Wednesday, April 11, 2007

On Class

The conversation over at Parabasis about class has been quite interesting. Be sure to read the comments, which are insightful and passionate. Other bloggers, such as Laura Axelrod, have added additional thoughts.

It is interesting the direction that conversation has taken. The focus has been almost entirely on the class of the artists, many of whom come from working-class and middle-class families, and whose lack of financial wherewithal negatively affects their ability to regularly practice their craft and develop their aesethetic. Can it be done? Certainly -- but it can be done easier if, like, say, Richard Foreman, you have a trsut fund to draw upon.

But another interesting common thread that I noticed is that almost everyone whose comments I read talked about the burden of student loans for their undergraduate and graduate educations. As someone still paying off my student loans at the age of 48, I can certainly relate. But perhaps more to the point, what these student loans also indicate is that all of these artists have had the benefit of a college education -- a college education which inculcates them (or at least attempts to) with certain accepted middle-class and upper-class artistic values about what makes a work of art "good," and what audience is worth addressing. For instance, as Laura Axelrod notes, "In poorer countries, theater is done without costumes. It's done without a stage or grants or anything. It only requires people. That's it. People. Actors and audiences." But for the most part, at the university level there is an emphasis on the "stuff" of theatre -- plays take place in nice facilities or, perhaps, a "black box" which is where the "low end" productions take place. But it is still a theatre, and there is usually still a light board and lights, and maybe sound, and certainly seats... There is very little discussion of (much less experience in) other models -- of El Teatro Campesino performing on the back of a pickup truck, of Los Angeles Poverty Company performing in soupkitchen lines, of Pavel Kahout performing in living rooms. As a result, when college students graduate and try to create their own productions, they think along the tracks that have already been laid for them.

This is also true about the aesthetic values that shape their idea of what comprises a good play, or good acting, or good design. Certainly working class aesthetics, the English version of which was brilliantly described by John McGrath in A Good Night Out, are viewed a being "crude" and "uneducated" -- certainly nothing to aspire to.

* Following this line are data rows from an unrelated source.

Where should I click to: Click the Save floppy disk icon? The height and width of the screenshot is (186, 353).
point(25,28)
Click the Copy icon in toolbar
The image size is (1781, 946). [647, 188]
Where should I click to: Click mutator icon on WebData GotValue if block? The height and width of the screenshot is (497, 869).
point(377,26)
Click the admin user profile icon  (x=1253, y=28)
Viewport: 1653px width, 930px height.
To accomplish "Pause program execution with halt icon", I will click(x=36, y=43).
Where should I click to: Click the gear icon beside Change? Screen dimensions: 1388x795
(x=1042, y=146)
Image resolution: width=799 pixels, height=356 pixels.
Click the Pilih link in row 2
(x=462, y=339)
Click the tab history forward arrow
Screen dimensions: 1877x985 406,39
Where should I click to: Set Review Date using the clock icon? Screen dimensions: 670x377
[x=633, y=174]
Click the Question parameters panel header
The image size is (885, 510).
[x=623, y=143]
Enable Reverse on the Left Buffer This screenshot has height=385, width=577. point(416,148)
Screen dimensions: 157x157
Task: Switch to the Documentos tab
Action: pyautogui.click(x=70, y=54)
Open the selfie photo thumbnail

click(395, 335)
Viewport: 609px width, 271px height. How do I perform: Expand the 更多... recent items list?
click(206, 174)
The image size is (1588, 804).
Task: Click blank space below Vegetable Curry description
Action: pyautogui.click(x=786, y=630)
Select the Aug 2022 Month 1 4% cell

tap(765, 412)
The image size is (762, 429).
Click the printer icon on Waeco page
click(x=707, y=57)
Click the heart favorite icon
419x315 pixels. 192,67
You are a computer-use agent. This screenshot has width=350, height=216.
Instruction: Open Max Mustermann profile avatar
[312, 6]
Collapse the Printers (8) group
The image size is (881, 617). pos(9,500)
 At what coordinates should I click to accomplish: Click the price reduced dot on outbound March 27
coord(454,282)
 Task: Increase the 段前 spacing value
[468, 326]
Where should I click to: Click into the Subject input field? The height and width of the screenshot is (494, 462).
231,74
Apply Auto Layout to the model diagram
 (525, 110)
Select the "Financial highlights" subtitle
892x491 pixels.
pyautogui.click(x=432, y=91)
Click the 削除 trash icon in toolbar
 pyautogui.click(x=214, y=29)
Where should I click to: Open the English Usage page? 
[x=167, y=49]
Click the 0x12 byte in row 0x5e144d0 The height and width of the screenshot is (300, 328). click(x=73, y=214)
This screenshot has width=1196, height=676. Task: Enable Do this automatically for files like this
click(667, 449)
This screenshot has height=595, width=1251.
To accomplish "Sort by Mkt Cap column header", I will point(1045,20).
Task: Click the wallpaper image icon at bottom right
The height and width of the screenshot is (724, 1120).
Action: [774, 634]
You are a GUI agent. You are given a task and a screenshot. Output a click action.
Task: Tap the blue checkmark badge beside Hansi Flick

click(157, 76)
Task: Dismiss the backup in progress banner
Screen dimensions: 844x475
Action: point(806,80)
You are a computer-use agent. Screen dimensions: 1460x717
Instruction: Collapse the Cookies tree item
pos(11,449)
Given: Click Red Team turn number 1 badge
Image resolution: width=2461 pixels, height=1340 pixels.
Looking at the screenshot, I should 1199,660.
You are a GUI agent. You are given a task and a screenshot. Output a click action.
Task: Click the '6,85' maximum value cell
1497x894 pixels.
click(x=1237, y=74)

As Laura Axelrod notes: "I've also noticed that the theatrical blogosphere is preoccupied with a certain kind of theater - urban, smart, directed to a certain audience. The fact is that other audiences for theater exist. There's community theater, theaters in churches, smaller professional theater, regional theater, colleges, among other places. These places attract a variety of people. I've even heard that writers can make significant money in those venues. There are hotbeds of community theater throughout the country. These people take their theater very seriously. And they're good at what they do." We've had this discussion before, and many bloggers have shown their disdain and disgust for this audience, which at least a few characterized as just short of brutes. Of course, that is their personal right. But my impression is that this attitude is shared by a majority of artists who have largely been educated beyond their class and have no interest in "going back." Again, the result is a narrowing of class representation in the theatre.

As Dudley Cocke wrote (and I quoted several weeks ago): "With most (80 percent) of its audience drawn from the top 15 percent of the income scale, the assembled spectators for the typical not-for-profit professional theater production don’t look like any community in the U.S., except, perhaps, a gated one. From such a narrow social base, great democratic art will never rise."

If we want to talk about an uncomfortable, but crucial, conversation about class, this is Big Lebowski.

1 comment:

Anonymous said...

People called audiences for regional, church, and college theater just short of brutes? When did this happen?